I wrote something either on IC or LJ six months or a year ago strongly advocating “nuance” as a key word for Wii developers. I’m not sure if I sure be happy that the idea is still lingering or disappointed that (unsurprisingly) no one of power listened.
I think part of the issue about using canned gestures instead of actual movements goes deeper than just the interface design: Most games are designed under a paradigm that simply cannot accept the degree of analogness that a direct-movement-mapping interface would provide. The game itself is designed, built, and tested around a set of discrete actions and movements. Mario can only jump this high. Link has this much of a delay before actually swinging his sword. It’s like everything is secretly built on top of a board game. How do you move half a space in a board game? The current paradigm cannot give the player this level of freedom, and the interface is designed accordingly — no matter how backwards. I’m sure a lot of designers just can’t wrap their heads around how you’d design a game actually built on the idea of offering the player such freedom, when the answers are so obvious:
Change what the game is about, to match up the in-game objectives with the new, inverted sense of what player-actions are easy/hard/concrete/abstract.
It’s the whole JRPG-abstraction issue playing out on a different layer.
This is a problem for both design and implementation. Developers need to be experimenting with this. There are also sorts of issues, such as creating UI features that provide sufficient feedback, that will need to be dealt with. They will get it somewhat wrong the first few times — hopefully the public will uncharacteristically distinguish faults in an implementation from the potential of the underlying idea — but someone will eventually get it right and it will be fantastic.
The trick might actually be to design a game with the interface first. Make the interface, smooth it out, see what you’ve got — and then design a game around that instead of a thirty year old set conventions stemming from buttons and joysticks. And do it without making the resulting software more about the interface than the actual game. I’m sure that lot of designers have probably experimented in this fashion — but obviously a combination of momentum, time constraints, and fearful conservatism led them all to more “traditional” designs.
I got lucky in a random spontaneous midday visit to EB yesterday, and I now have a Wii! I can now start to offer informed opinions on this matter.

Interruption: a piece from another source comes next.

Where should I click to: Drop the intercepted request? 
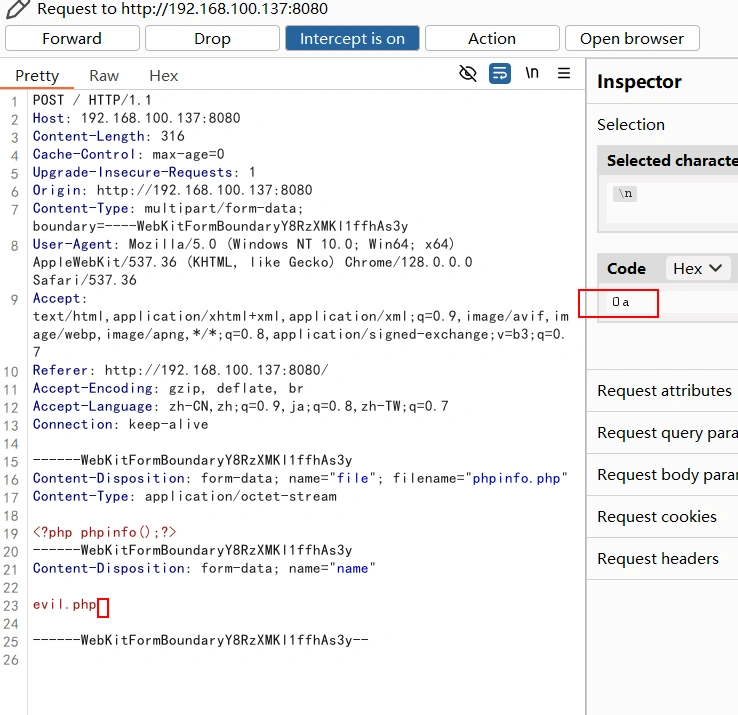point(212,39)
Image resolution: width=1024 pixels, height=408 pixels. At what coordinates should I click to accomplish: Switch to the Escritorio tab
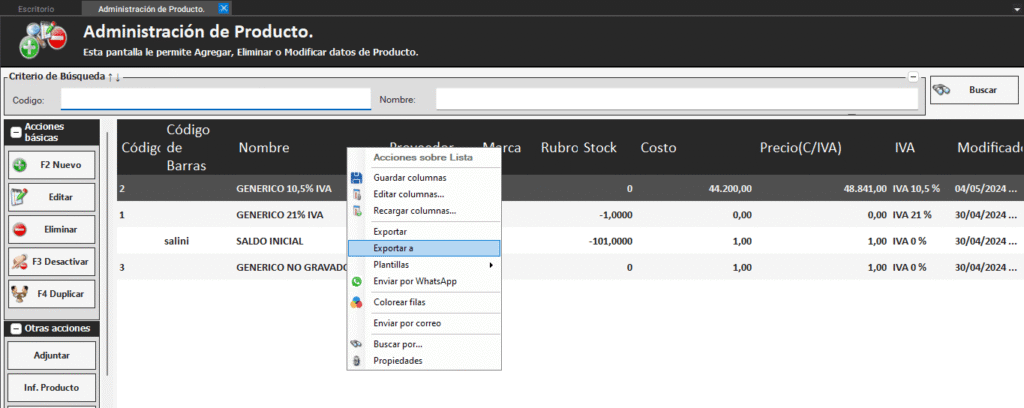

Opinion #1: Wii Sports is sorta half-way there. Parts of it, like swinging the bat in baseball, get it right. At it should: it’s the easiest to map onto the shape of the controller, and something that forces an effectively detailed UI. Most of the other areas have the right idea, or at least a passably good idea, but suffer from a lack of transparency to varying degrees. Tennis, for instance, is too thresholded / canned-gestural, and the armless characters characters are too tiny to tell me what aspects of a swing actually do have an analog effect.
Yeah, that all matches the impression I’ve been getting. Once the damned things are available and I have spare money, I guess I’ll see for myself!